家に、『北方ジャーナル』(6月号)が届いた。第1の特集が、『右』の6人、脱原発を語る』。凄い特集です。私も出ている。来週詳しく紹介しよう。
夜、久しぶりに柔道に行く。体がなまっている。いけないな。帰ろうとしたら、メールが来て、今日、猫ひろしさんがロフトに出てるよ、と。谷川真理さんと対談してる、と。
あっ、カンボジアから帰ってきてるのか。じゃ、ちょっと会いに行こうとロフトに行きました。
久しぶりでした。前に文化放送に出てもらった時は、楽しい話を聞かせてもらいました。でも、あの番組は終わったんですよ、と言いました。向こうの話や、マラソンの話や、オリンピックへの意気込みなどについて聞きました。猫ひろしさん監修の『爆笑!あるあるマラソン』をもらいました。なかなか面白い本です。
そして、5時から、榴ヶ岡の仙台ガーデンパレスへ。東北学院榴ヶ岡高校の同窓会だ。
懐かしい同級生たちに会いました。吹奏楽部の演奏で校歌が流れると、目頭がうるみます。私にも愛校心があるのでしょう。あるいは単なる感傷でしょうか。
本当に苦しかった高校生活だったな、と思いました。あまり思い出したくありません。でも同窓会には来るんですよ。
終わって、同級生と夜の街に出て、痛飲しました。仙台名物の牛タンで焼酎を飲みました。私より15期下の荒木飛呂彦さん(漫画家。「ジョジョの奇妙な冒険」の作者)も来てるかと期待しましたが、忙しくて、来れなかったようです。前には、2回ほど来てました。いろいろ話をしました。「今度、高校生活のことを、どっかの雑誌で話しましょうよ」と言ってたんだけど…残念です。
夜は仙台に泊まる。
④前宮内庁長官・羽毛田信吾さんが「全生庵勉強会」に来ました。とてもいいお話でした。とても感動的なお話でした。5月15日(水)午後7時からです。
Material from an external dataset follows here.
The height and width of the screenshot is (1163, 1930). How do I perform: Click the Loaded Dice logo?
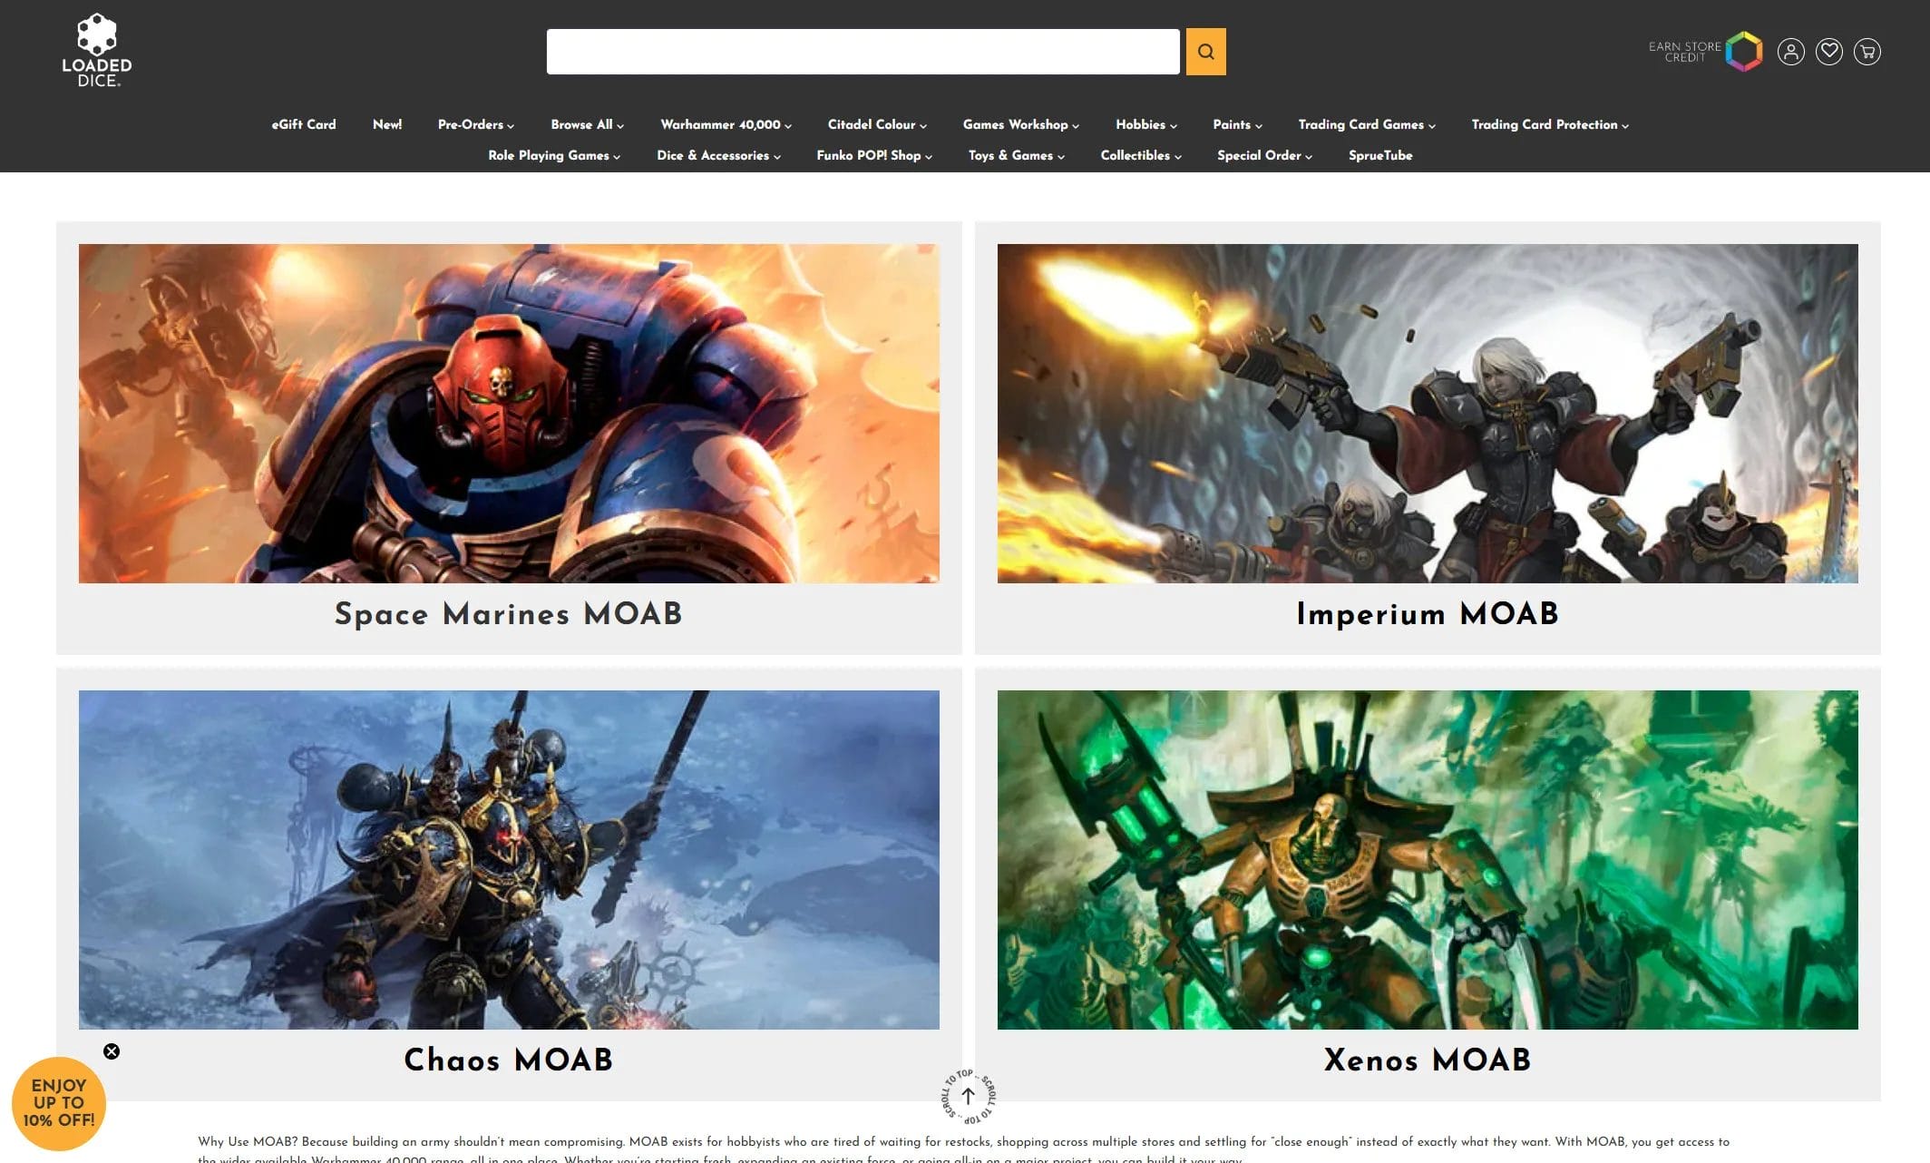click(x=97, y=51)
むのさんの講演を聞いて、ちょっと二次会に出て、それから千駄木の全生庵に駆けつけました。
⑬2千年前の人間が洞窟に描いた絵です。何と「翼を持った人間」が描かれてます。鳥を真似て仮装したのだと言いますが、昔々の人は本当に翼を持って、飛んでいたのかもしれません。
今でも、翼を持ってる人はいますし。ただ、右とか左とか、一方だけの翼ですが。
㉒5月14日(火)『紙の爆弾』の対談。緊縛師の有末剛さんから、「緊縛と日本思想・文化」の話を、じっくりと聞きました。
稲作が日本に入り、縄が編まれ、神社の注連縄など、いろんなところに縄が使われた。自分を戒める縄。犯罪者を捕縛する縄。そして、時には、快楽を追求するためにも使われた。縛られることによって、より〈自由〉になり、より〈美しく〉見せることも出来るという。
目からウロコの日本文化論でした。とても勉強になりました。学校では教えてくれない日本文化論、日本の歴史でした。